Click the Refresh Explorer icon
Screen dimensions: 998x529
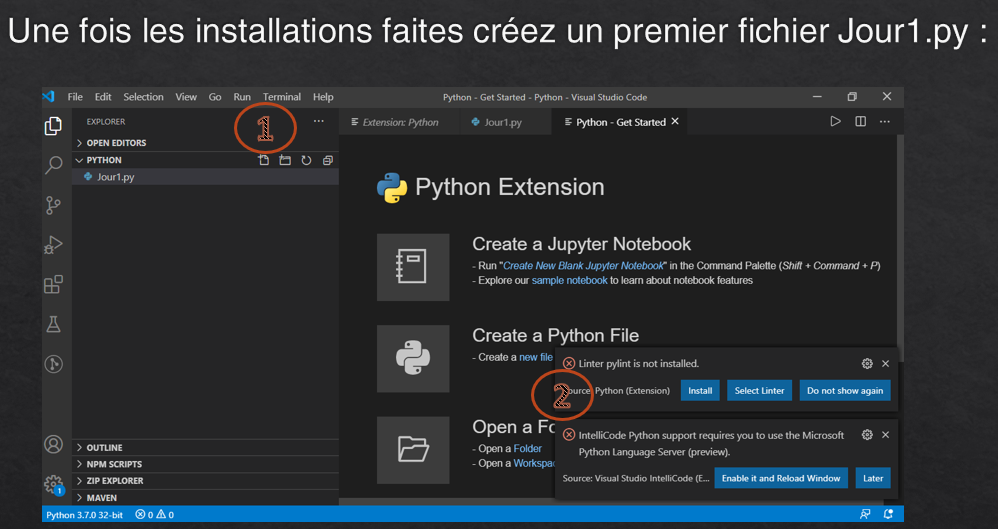pyautogui.click(x=306, y=160)
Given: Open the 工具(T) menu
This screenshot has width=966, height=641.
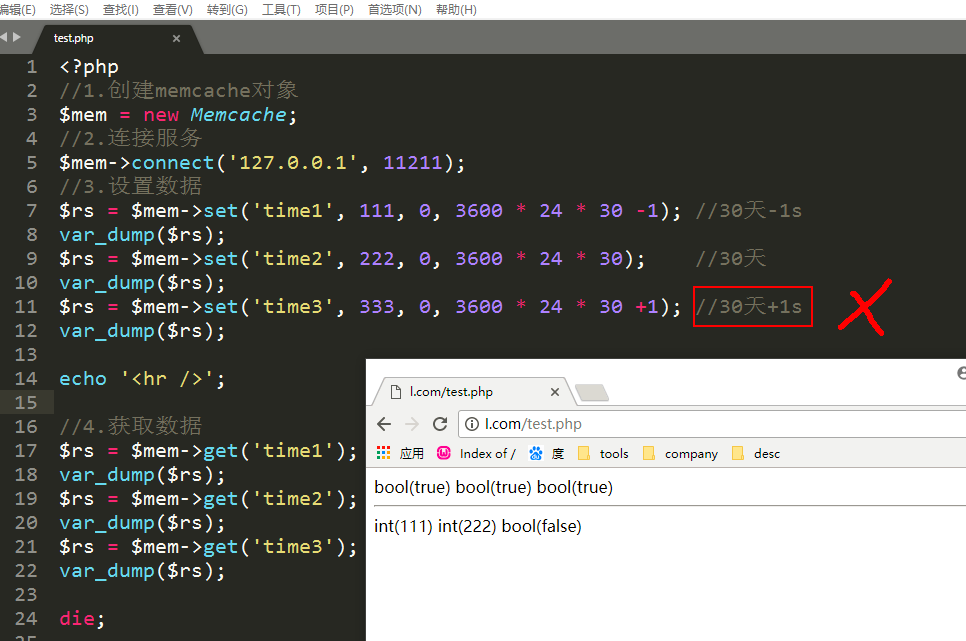Looking at the screenshot, I should [x=281, y=9].

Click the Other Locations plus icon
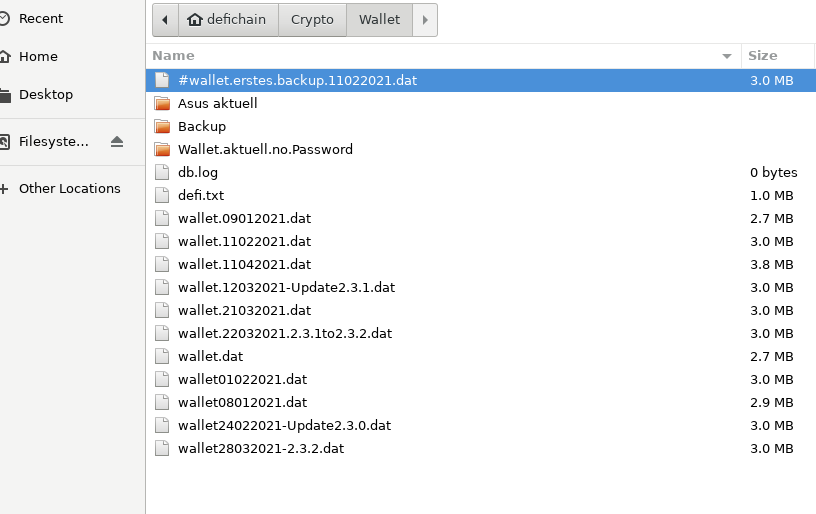point(4,189)
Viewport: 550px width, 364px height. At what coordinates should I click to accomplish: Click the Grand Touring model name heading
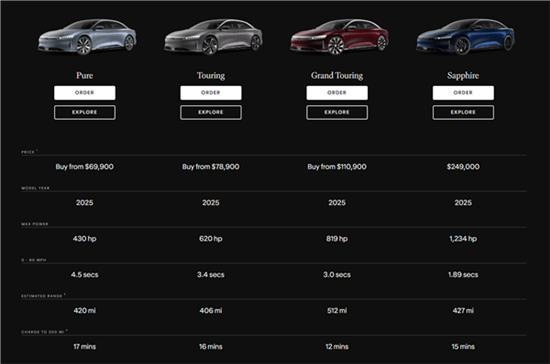337,75

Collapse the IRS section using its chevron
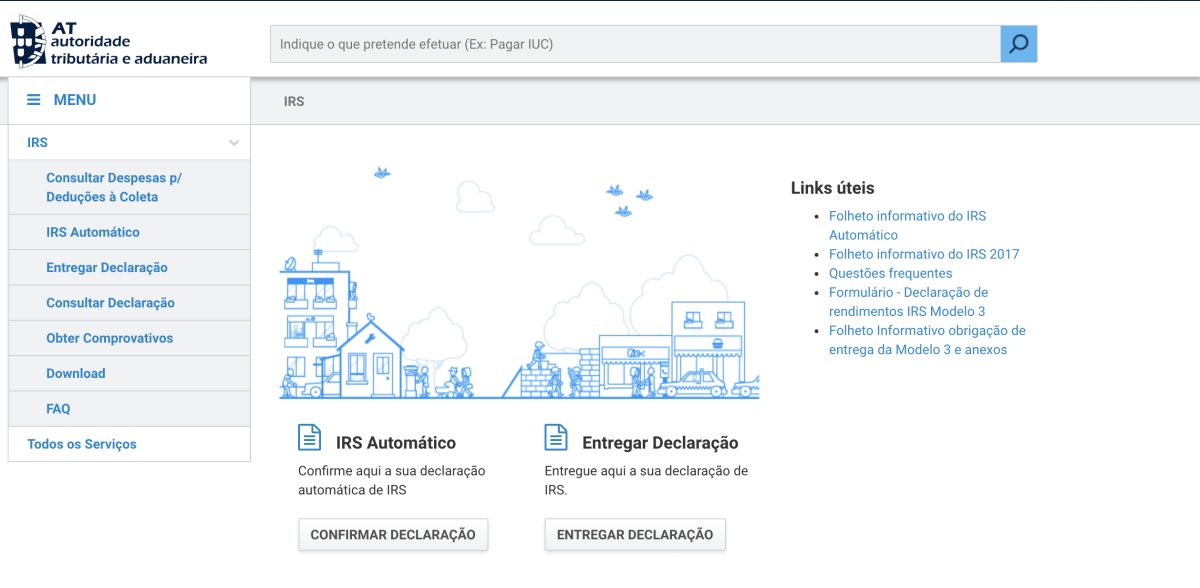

» What to do: Convert the entries above into a Markdown table with the columns Row and Line, numbering each non-blank line and skipping the blank ones. Omit the pictures.

» Complete response:
| Row | Line |
|---|---|
| 1 | Click the Refresh Explorer icon |
| 2 | Screen dimensions: 998x529 |
| 3 | pyautogui.click(x=306, y=160) |
| 4 | Given: Open the 工具(T) menu |
| 5 | This screenshot has width=966, height=641. |
| 6 | Looking at the screenshot, I should [x=281, y=9]. |
| 7 | Click the Other Locations plus icon |
| 8 | point(4,189) |
| 9 | Viewport: 550px width, 364px height. At what coordinates should I click to accomplish: Click the Grand Touring model name heading |
| 10 | 337,75 |
| 11 | Collapse the IRS section using its chevron |